Germany Asserts Itself — By NOT Making War

By Steve Sailer

04/20/2011

he Serious People are extremely mad at Germany for not plunging precipitously into war in Libya for the second time in 70 years.

Daniel Larison rounds up some representative comments. For instance, Roger Cohen writes in the New York Times:

We stand at a high point in French postwar diplomacy and a nadir in German. … Germany often conveys the sense that it now resents the agents of its postwar rehabilitation — the European Union and NATO.
Timothy Garton Ash, a columnist for the lefty Guardian, is hopping mad:
But how could Germany not support a UN resolution backed by its principal European partners, the United States and the Arab League? … A word that springs unbidden to my mind is Dolchstoss (stab in the back).
How could Germany not go along with starting an unprovoked war alongside France, Britain, the U.S. and a few small Arab countries? I dunno … Because Germany is a sovereign nation and doesn’t have to start a war if it doesn’t want to? Because Germany is a republic, and its voters would have punished any Chancellor who did that? Because the Germans thought it sounded like a bad idea? Because the guys starting the wars didn’t have a plausible plan for how they would win? Because Germany manufactures BMWs, not Renaults, Jaguars, Chryslers, or camels? Because Germany’s attitude toward War in the Desert is Been There, Done That? Because German don’t take Bernard-Henri Levy seriously?

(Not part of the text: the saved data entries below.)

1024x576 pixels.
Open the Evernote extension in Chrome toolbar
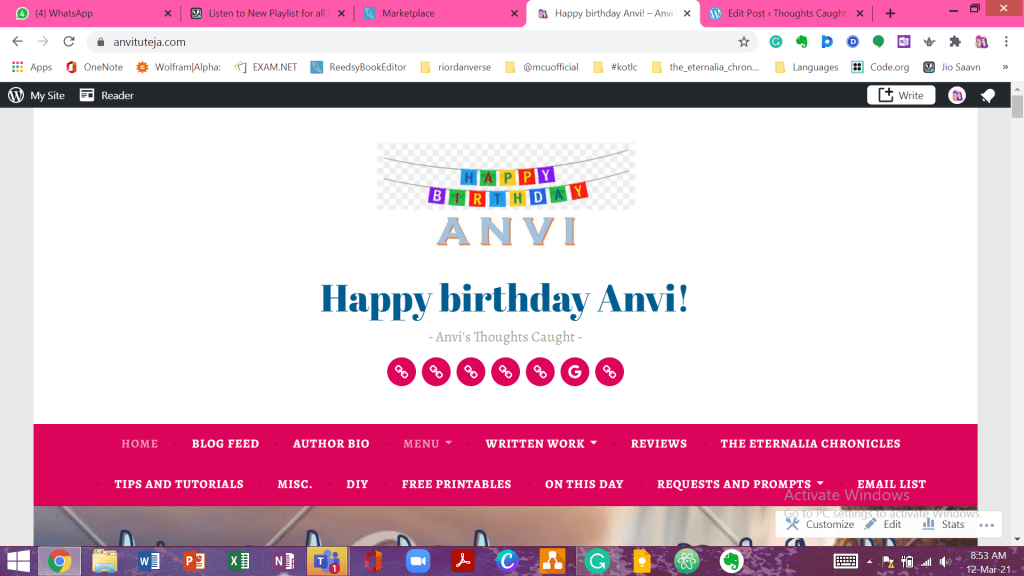tap(802, 42)
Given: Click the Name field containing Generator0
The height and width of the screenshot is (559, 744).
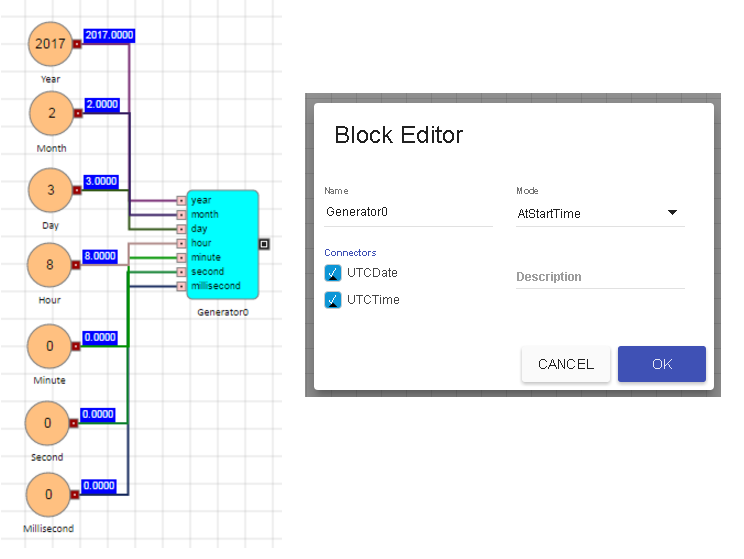Looking at the screenshot, I should click(x=408, y=213).
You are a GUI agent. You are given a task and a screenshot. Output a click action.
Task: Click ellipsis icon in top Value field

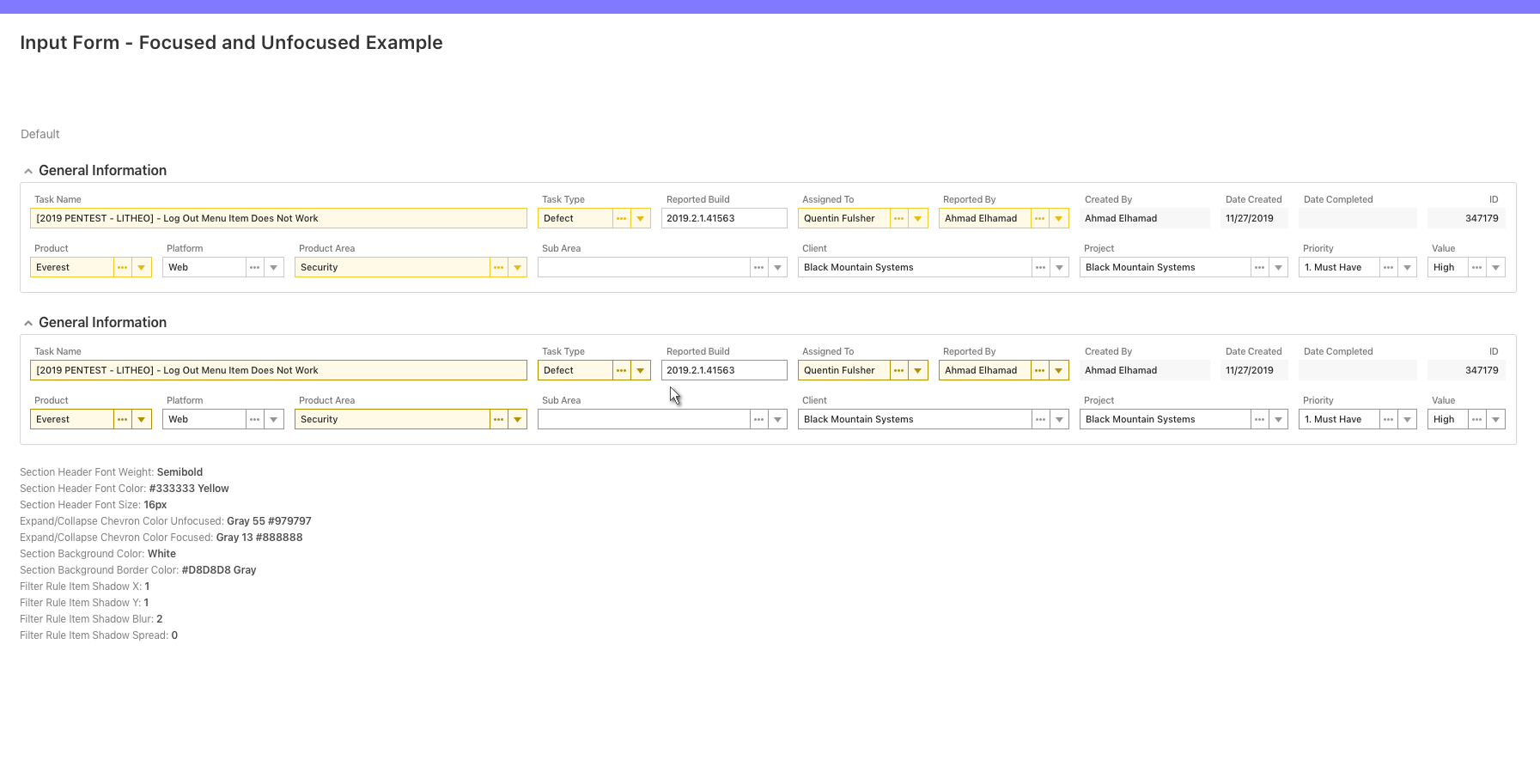[x=1476, y=267]
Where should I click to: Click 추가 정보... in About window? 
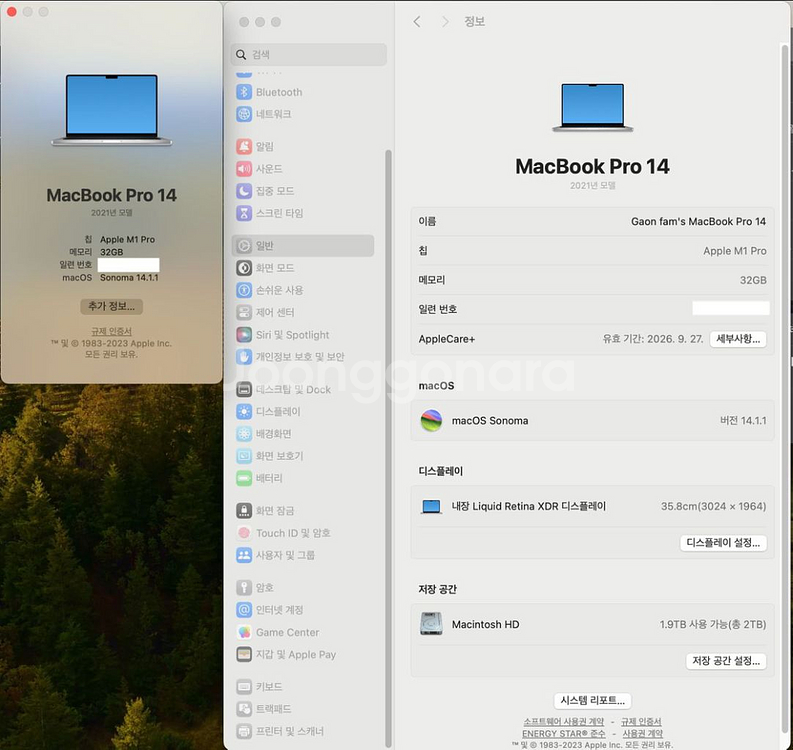tap(111, 306)
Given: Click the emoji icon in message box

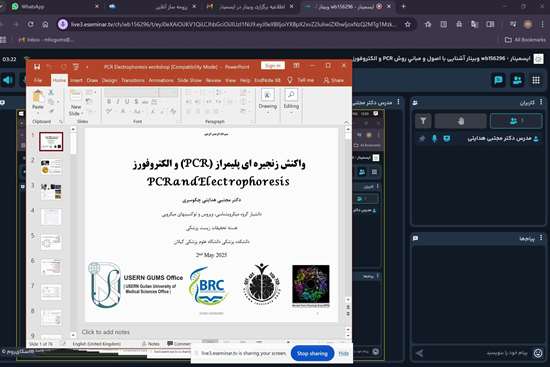Looking at the screenshot, I should [538, 353].
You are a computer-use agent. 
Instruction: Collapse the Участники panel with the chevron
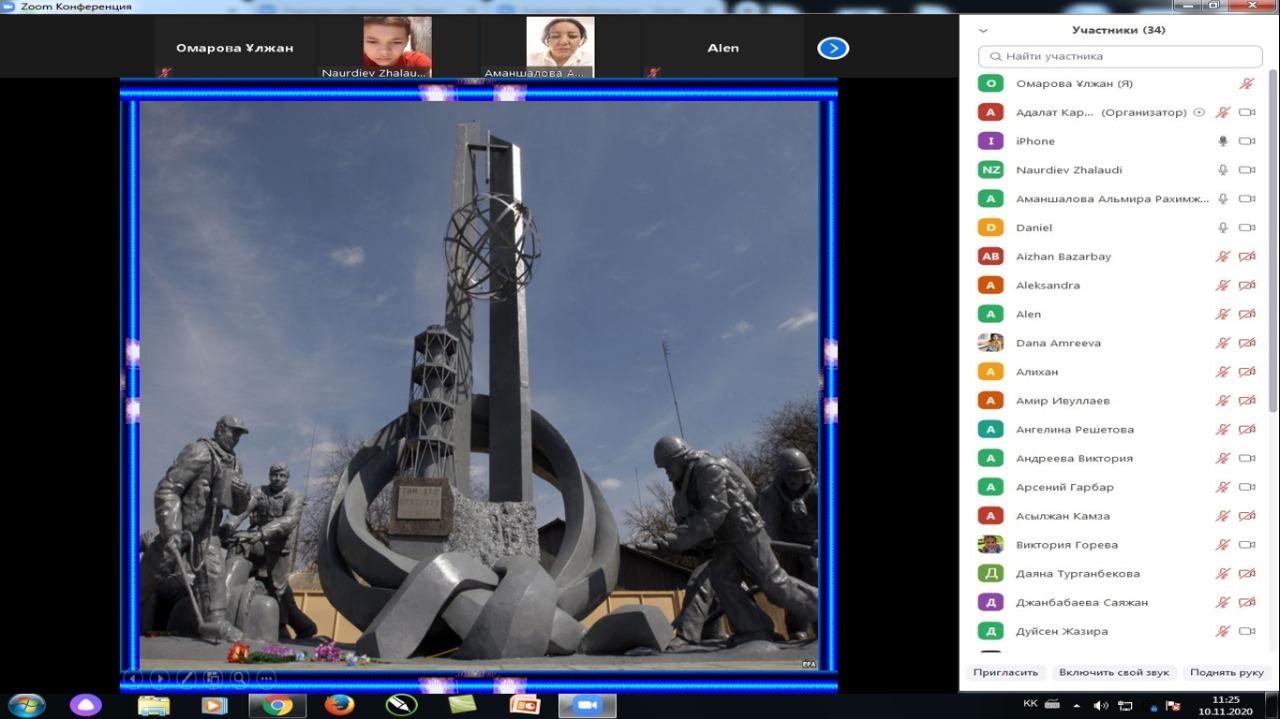[983, 31]
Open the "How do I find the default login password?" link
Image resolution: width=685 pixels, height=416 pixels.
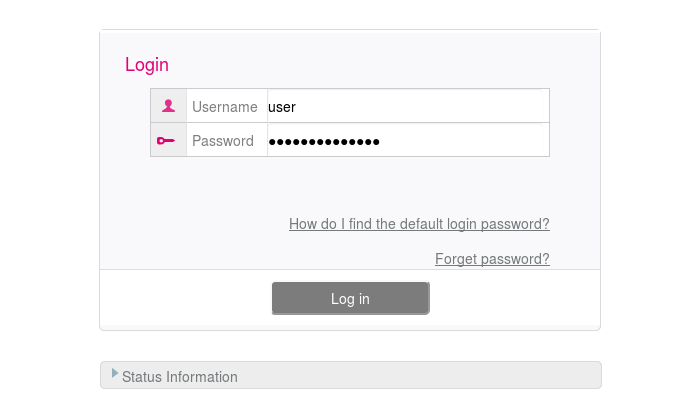pos(419,224)
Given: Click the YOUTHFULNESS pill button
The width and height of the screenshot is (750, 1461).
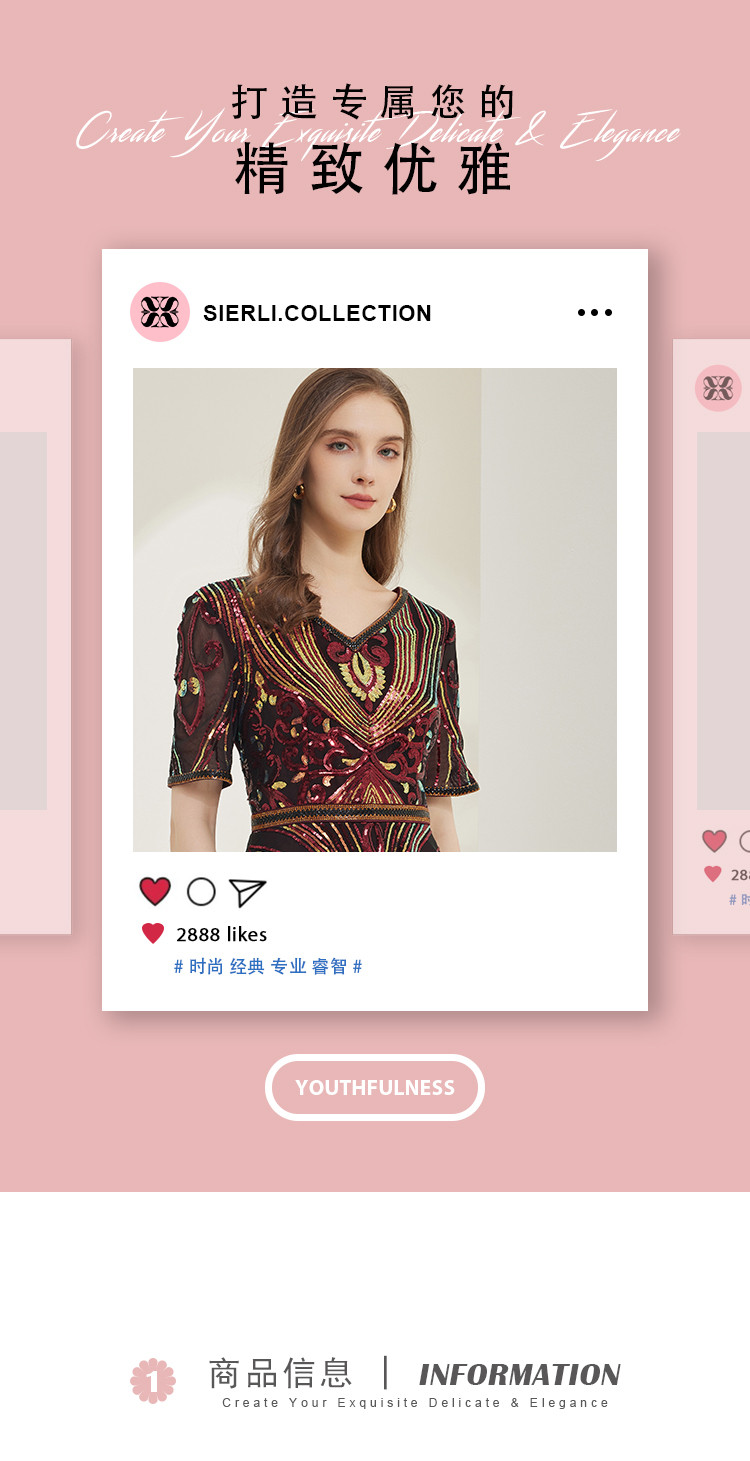Looking at the screenshot, I should [x=375, y=1087].
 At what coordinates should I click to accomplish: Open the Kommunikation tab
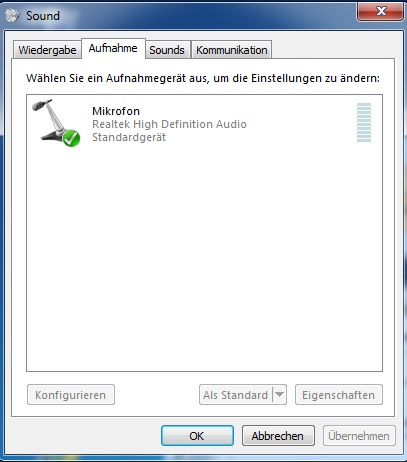(232, 50)
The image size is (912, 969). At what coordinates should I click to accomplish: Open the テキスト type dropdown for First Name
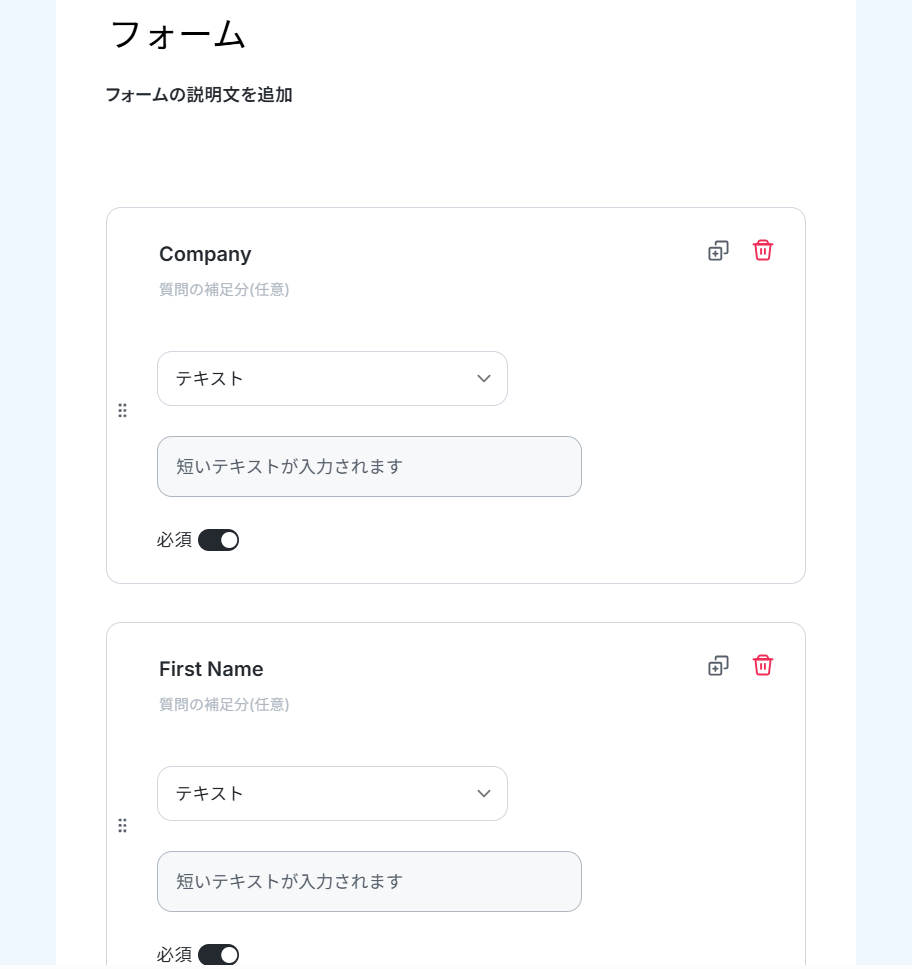tap(332, 793)
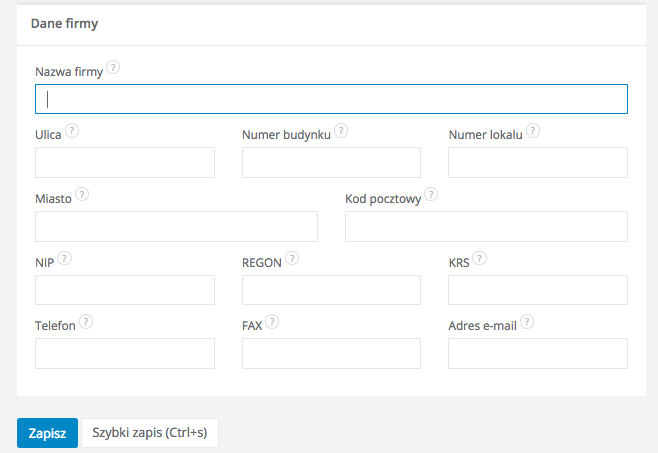Click help icon beside Telefon label
Viewport: 658px width, 453px height.
(86, 322)
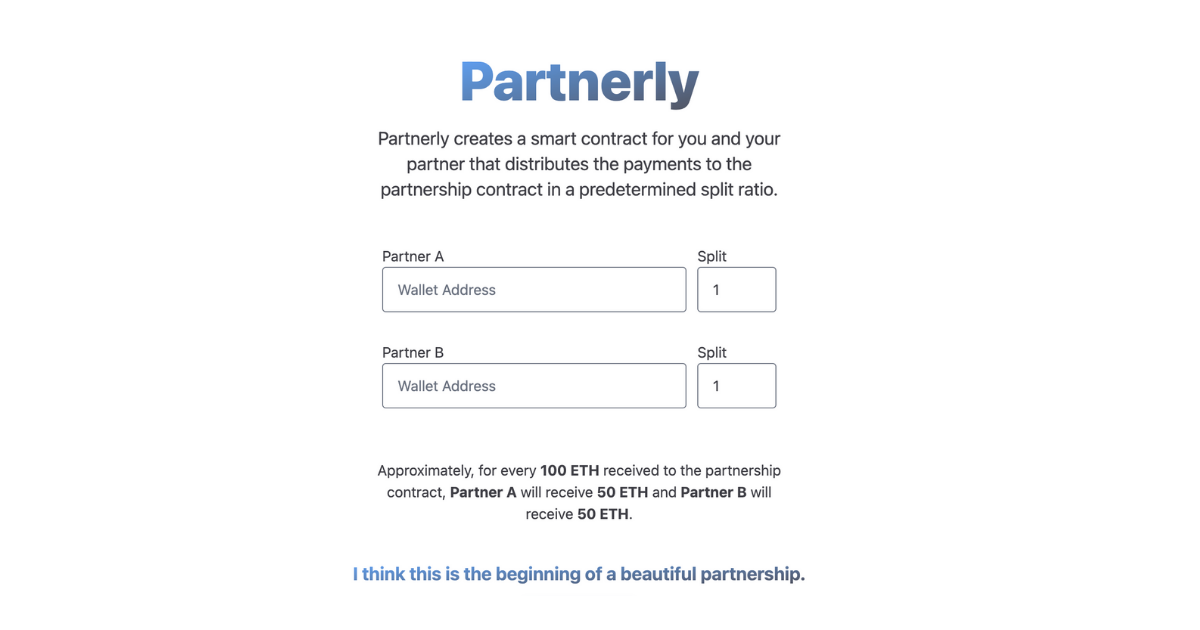1200x630 pixels.
Task: Select the Split value for Partner A
Action: click(x=736, y=289)

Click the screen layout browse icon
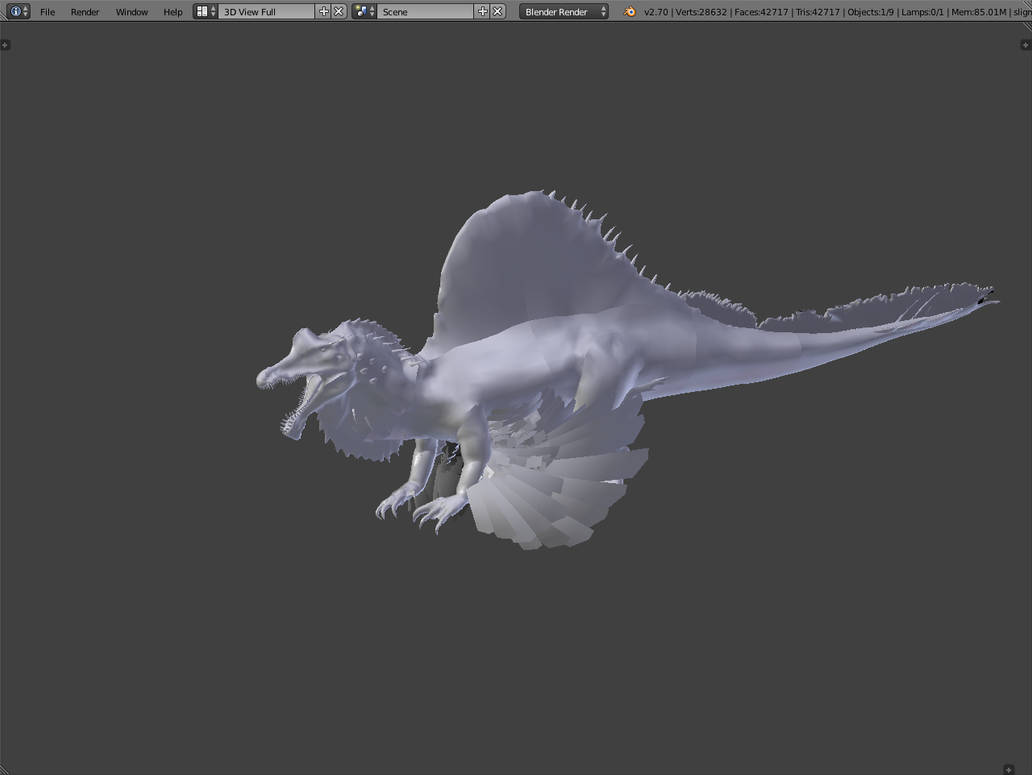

Keep in mind that my title, a play on Thilo Sarrazin’s book Germany Abolishes Itself, is a joke. The Serious People are mad at Germany not for asserting itself, but for refusing to be involved in starting a war. When Obama and Co. decided to attack, the Germans were preoccupied with what the Japanese nuclear meltdown meant for Germany’s many nuclear power plants. Should they scrap all their nuke plants and replace them with renewable energy? The Germans felt more like spending money on windmills than on bombs. Bad, bad Germans … The joke is that even Germany at its Greeniest Weeniest enrages the Serious People, which would be pretty funny if it weren’t also kind of serious.